Die Schweizerische Nationalbank (SNB) will mit aller Macht eine Aufwertung des Schweizer Franken verhindern und wird deshalb am Devisenmarkt aktiv. Denn unter einem teuren Franken leidet die Schweizer Wirtschaft.

ZürichDie Schweizerische Nationalbank (SNB) will zur Schwächung des Franken auch künftig am Devisenmarkt aktiv werden. Um den Franken zu schwächen, kauft die Nationalbank beispielsweise Euro. In den vergangenen fünf Jahren hatten diese Interventionen die Bilanz der SNB auf zuletzt gut 600 Milliarden Franken mehr als verdoppelt.

"Wir sind überzeugt, dass die Interventionen ihren Zweck erfüllen", sagte SNB-Chef Thomas Jordan in einem am Mittwoch veröffentlichten Interview der "Handelszeitung". Die Währungshüter seien bereit, dafür auch in Zukunft die Bilanz der SNB einzusetzen. Eine Obergrenze für deren Ausweitung gebe es dabei nicht.

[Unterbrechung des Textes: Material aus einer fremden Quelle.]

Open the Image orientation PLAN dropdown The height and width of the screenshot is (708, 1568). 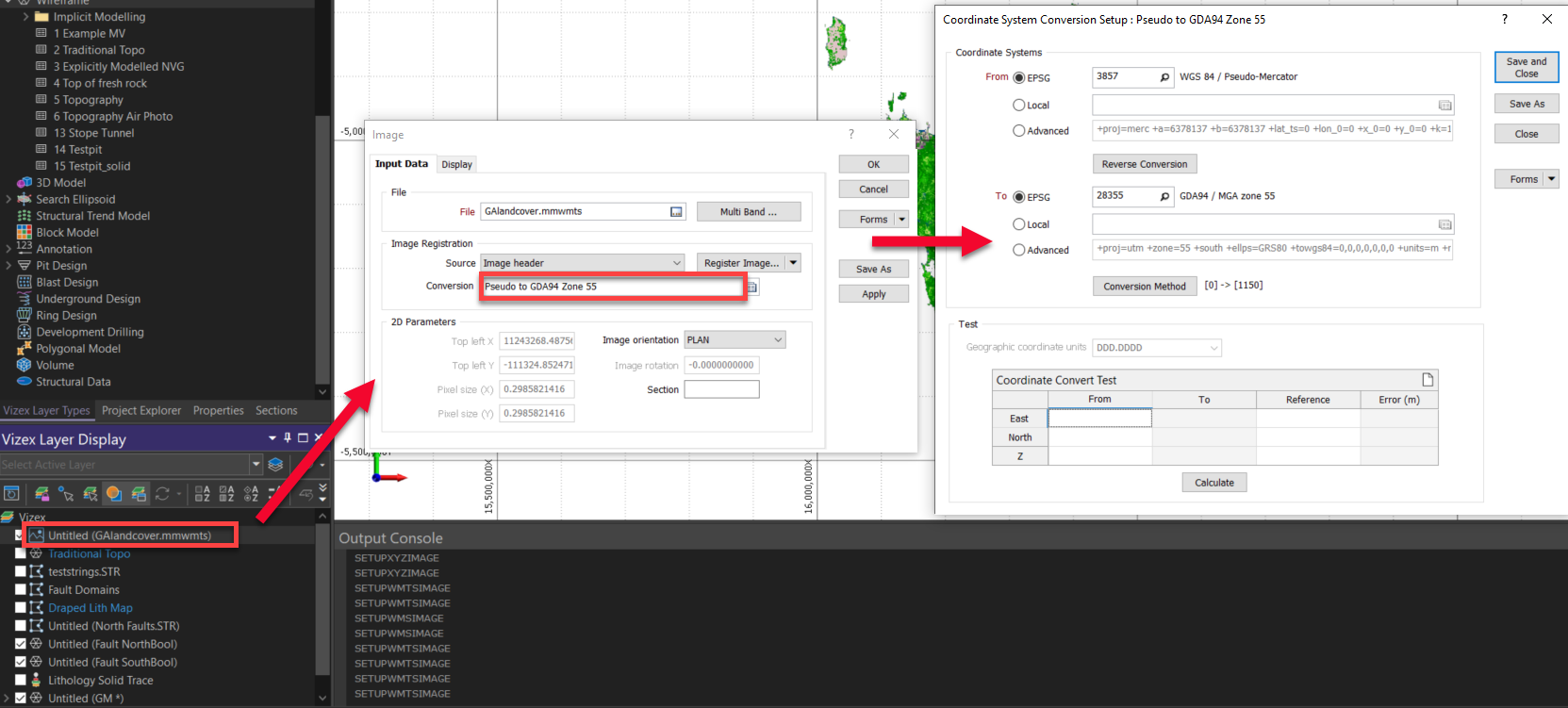pos(778,340)
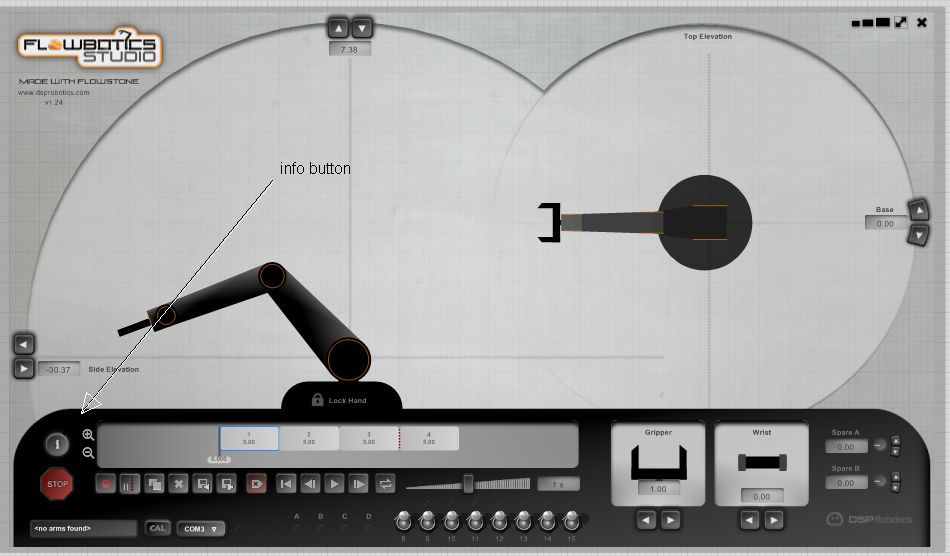Click the record button

click(107, 484)
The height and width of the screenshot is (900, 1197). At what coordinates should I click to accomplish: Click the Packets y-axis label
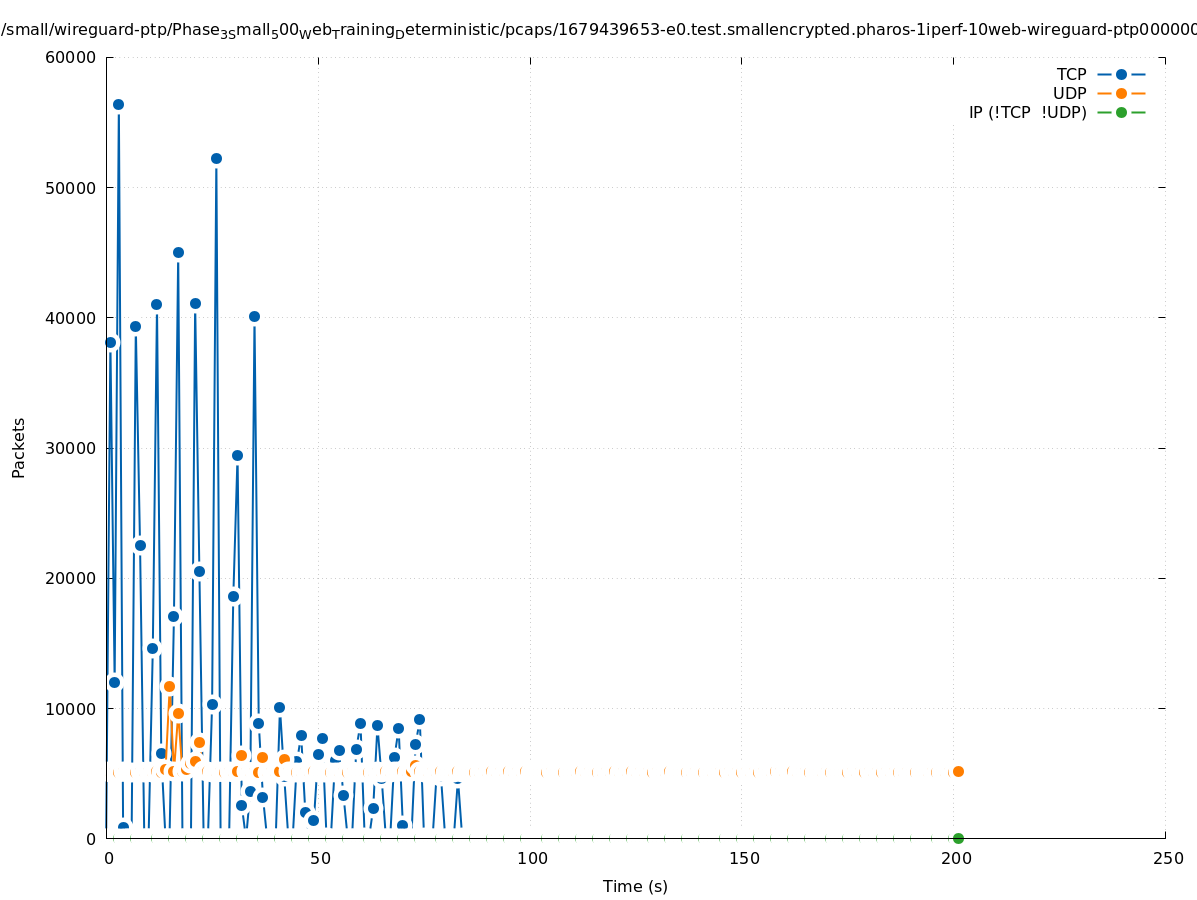tap(19, 448)
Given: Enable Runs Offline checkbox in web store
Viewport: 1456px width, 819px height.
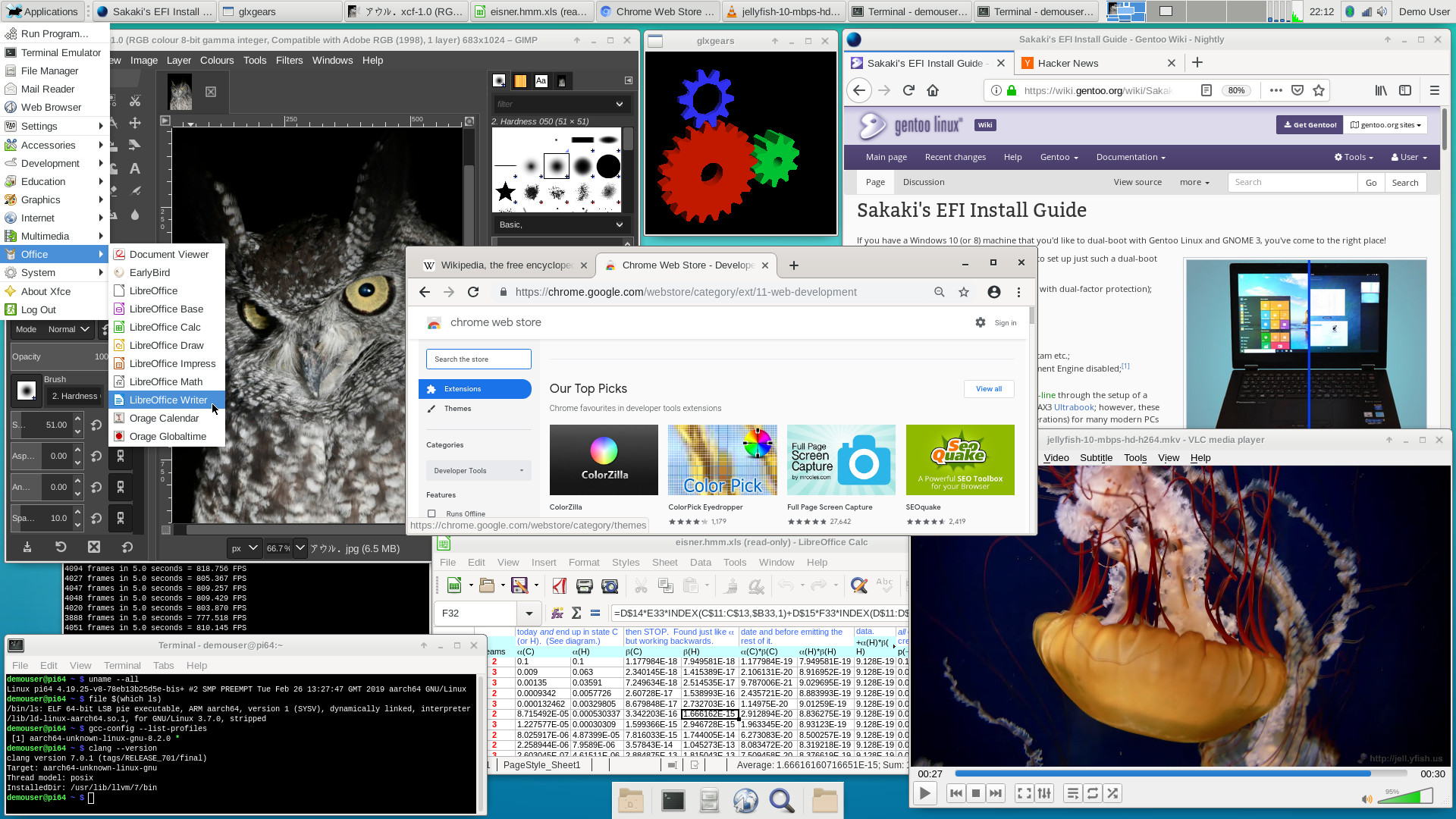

Ihre Aktivitäten am Devisenmarkt hatte die SNB zuletzt im Juni öffentlich gemacht, als sich Griechenlands Schuldenkrise dramatisch zugespitzt und der Euro zum Franken an Wert verloren hatte. Diese Frage könnte bald wieder aktuell werden, wenn die EZB wie von vielen erwartet ihr Anleihen-Kaufprogramm massiv ausweitet oder die Zinsen senkt.

Das dürfte nach Einschätzung von Experten den Euro erneut schwächen und könnte die SNB zum Eingreifen zwingen, um einen Franken-Höhenflug zu verhindern. Die Schweizer Währungshüter kommen am 10. Dezember - eine Woche nach der EZB-Ratsitzung - zu ihrer Lagebeurteilung zusammen.